The real strength of the game is the use of Japanese mythology in this game (something I won’t go into since a really good friend of mine wrote an incredibly in-depth article here). But this links into an even better part of Okami… the art style. Going along with the ink-powered attacks this game has be styled so that it resembles traditional Japanese (like the one I have hanging above the computer). By doing this Clover Studios have created something truly timeless. Other games from this year have started to look dated but this looks just as good as when I first played it years ago (same thing as when we played The Wind Waker a few years ago). I understand that the original version featured a slightly over the top papyrus effect. It’s probably a good thing it’s not there all time now, but the world turning more papery when you start drawing is a nice effect.

The story of this game doesn’t exactly matter too much. It’s a good story but since it is still very enjoyable 2 years later having forgotten the majority of the game’s goings on (yea I never finished this game because I got stuck on a tricky bit involving scrolls then got annoyed and headed back to university after Easter break).

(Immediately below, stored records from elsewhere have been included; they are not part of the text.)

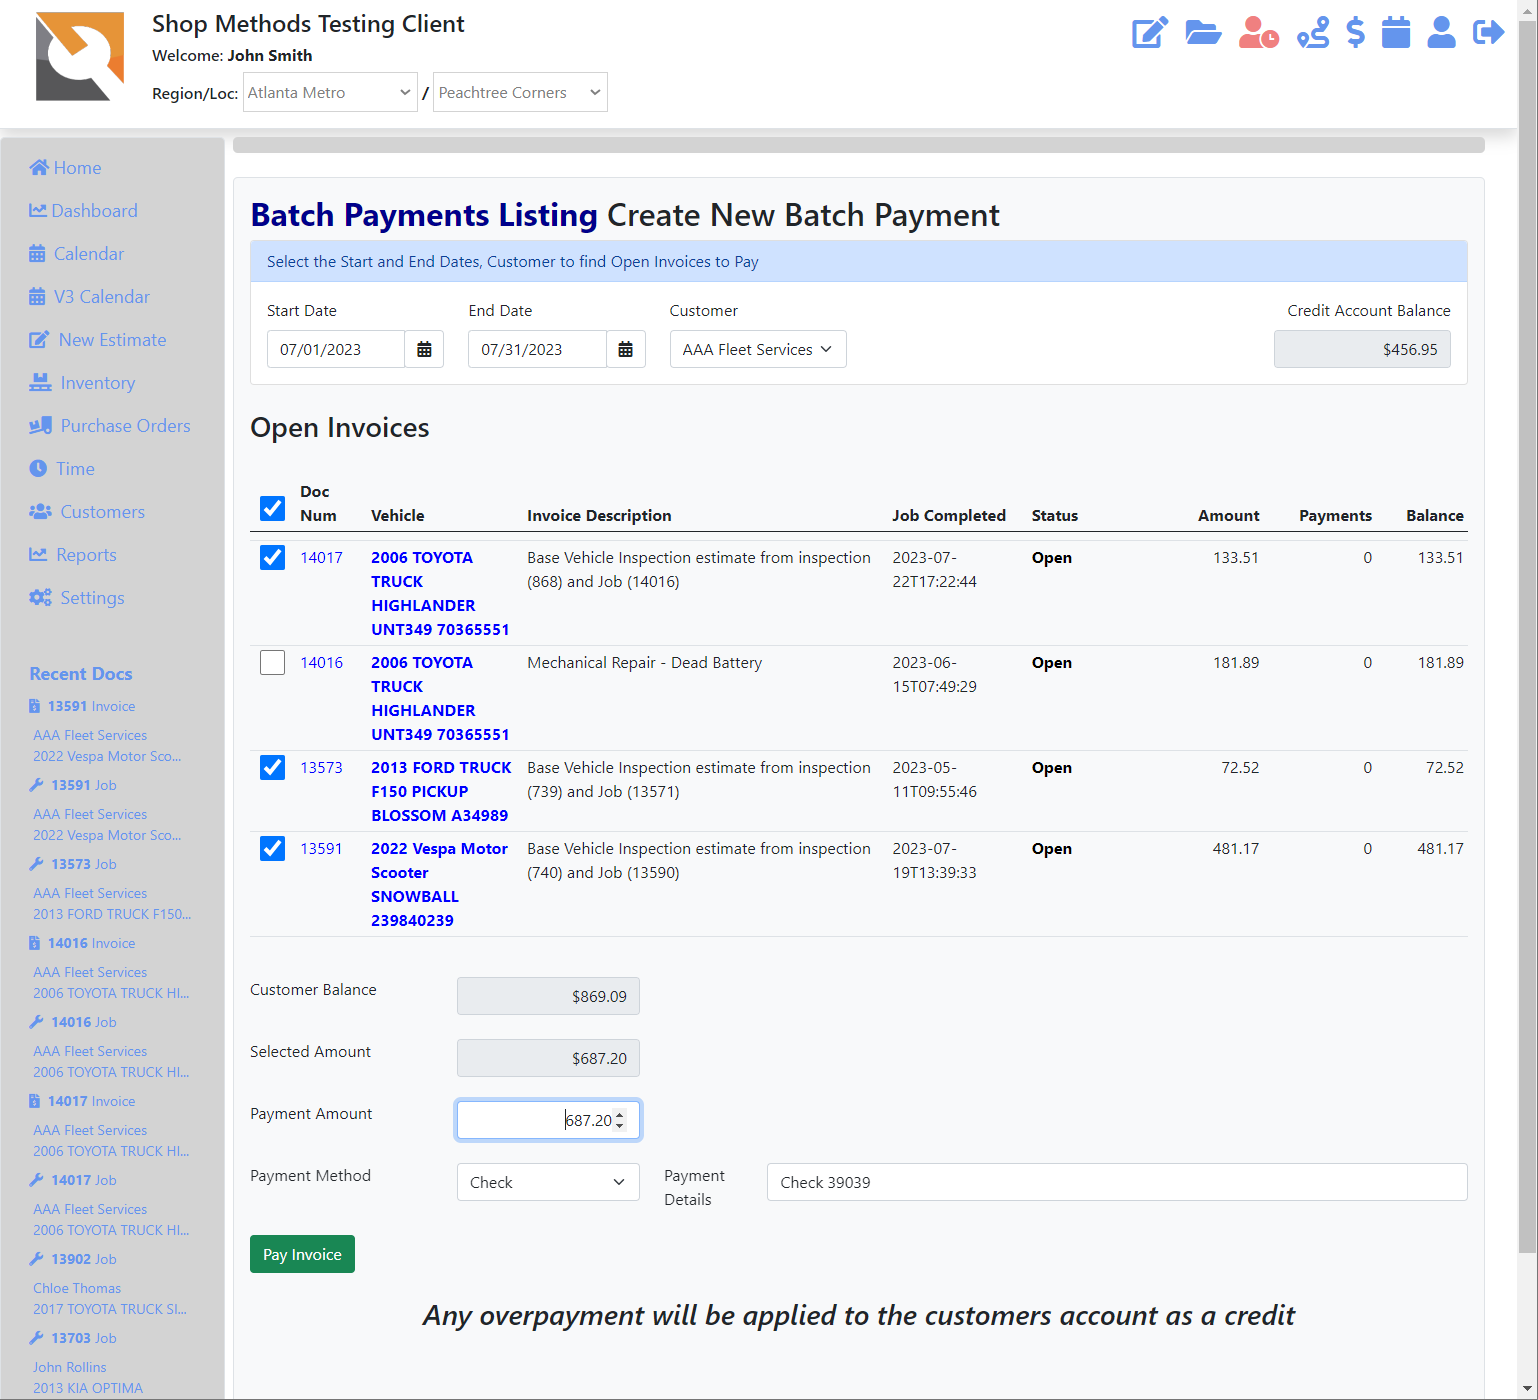The height and width of the screenshot is (1400, 1538).
Task: Select Dashboard in the sidebar
Action: tap(95, 211)
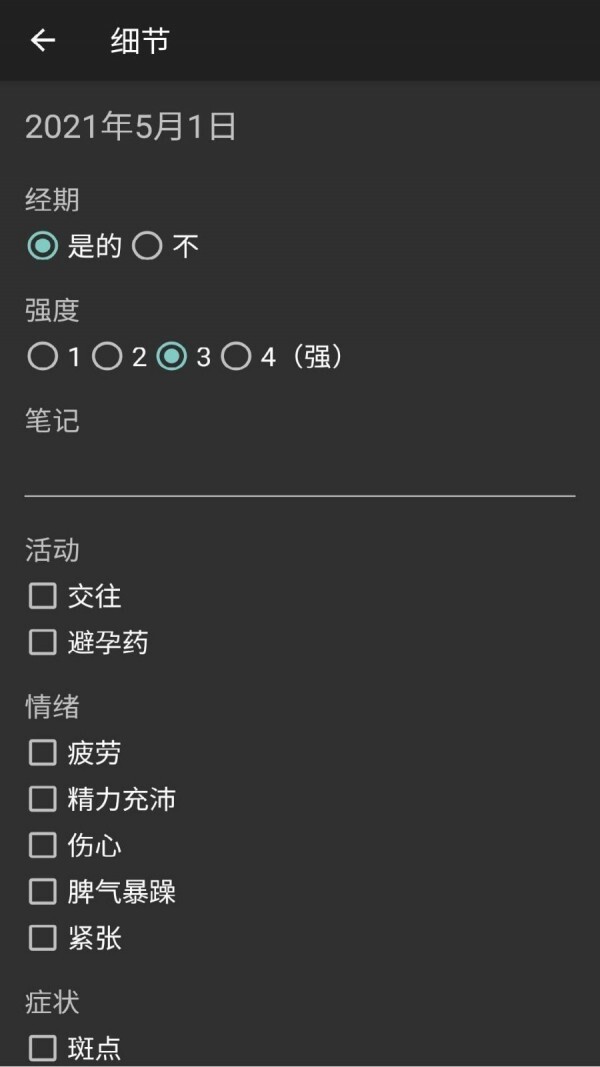The image size is (600, 1067).
Task: Reselect the "是的" radio option
Action: coord(40,246)
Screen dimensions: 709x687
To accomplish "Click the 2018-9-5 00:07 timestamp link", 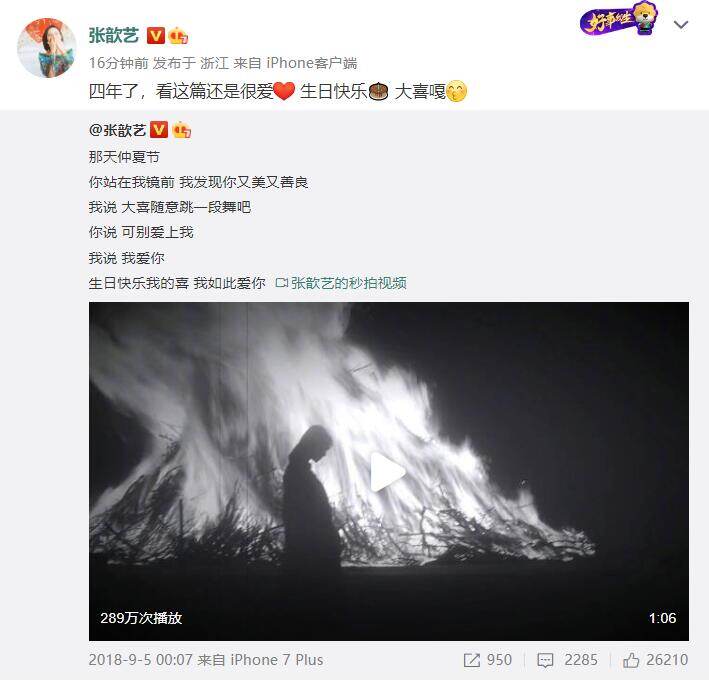I will pyautogui.click(x=141, y=660).
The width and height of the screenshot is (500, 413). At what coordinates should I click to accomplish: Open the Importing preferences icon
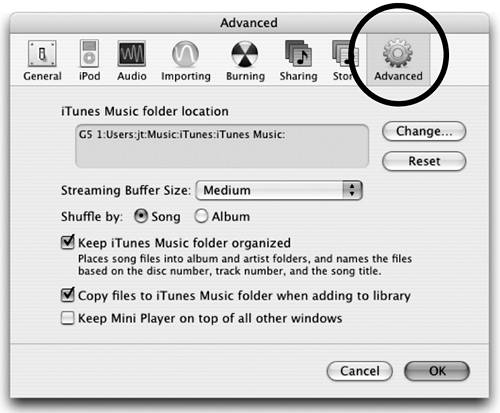185,54
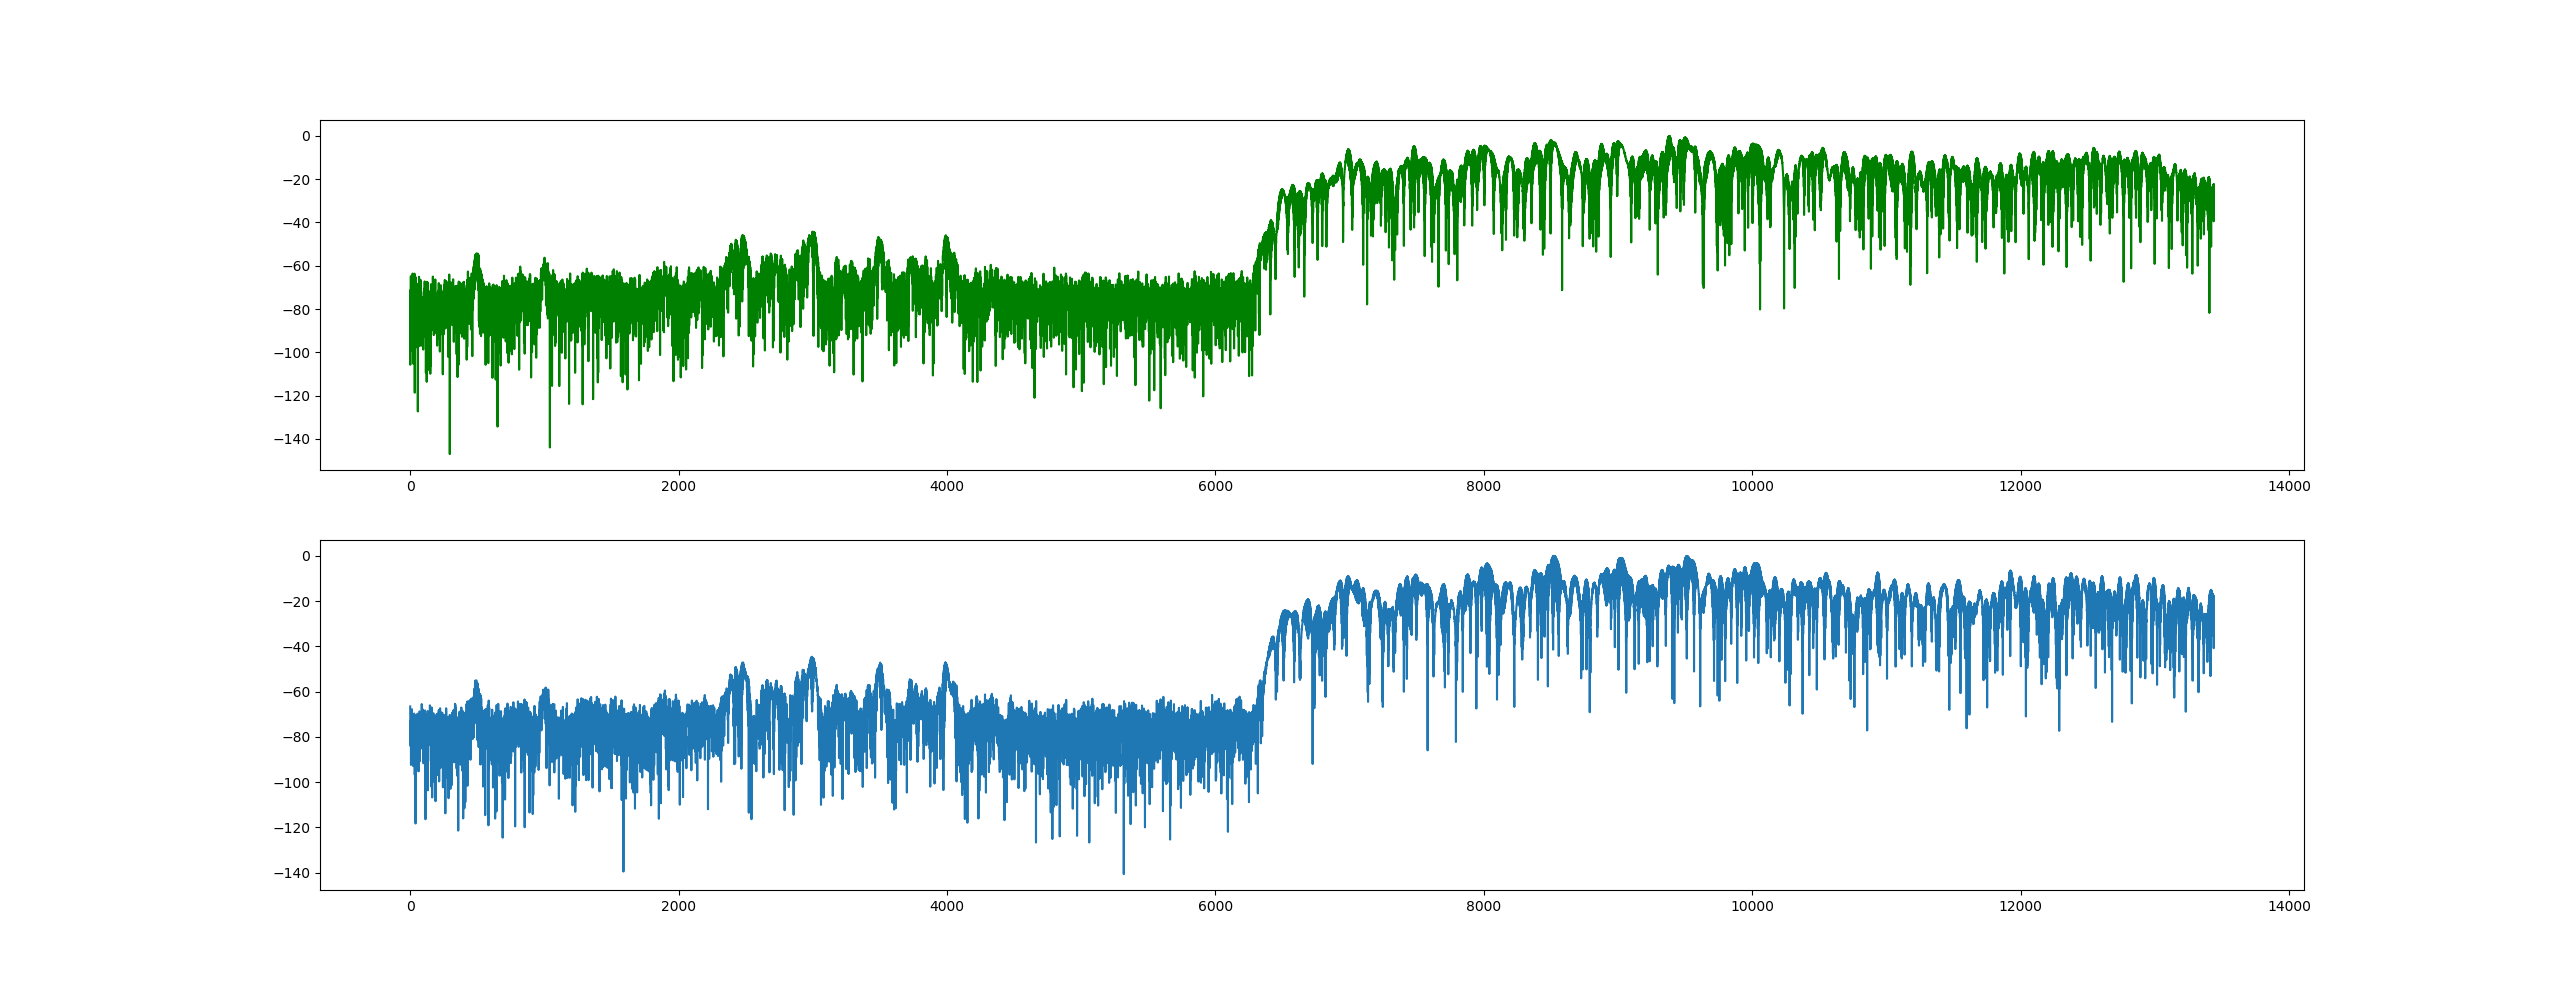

In this you play the Sun Goddess in the form of a wolf, over the course of this game you are fighting the big evil whilst collecting the ‘brush strokes’. These brush strokes allow you to control the passage of day and night, harness the powers of the wind, bring flowers into bloom as well as other pieces of elemental magic. In a way you’re cleaning the world – ridding it of evil and nastiness. Evil is linked to some sort of pollution here. It’s not a heavy message, but instead rather more natural, but it leads to some nice additional side areas. For example, you get to befriend animals, but to do so you need to bring them the right type of food.

Similar to Flower this game is in, some ways, a rather spiritual experience. With some demon ass-kicking action. Never a bad mix when done well.

Final Thoughts

If you want to buy this for the Wii I would really recommend it (even if you are left-handed, just ask my friend Kat). However, if you are not keen to use controls that have a tendency to be patchy then there is always the PS2 version. If you didn’t pawn your PS2 for gaming money that is.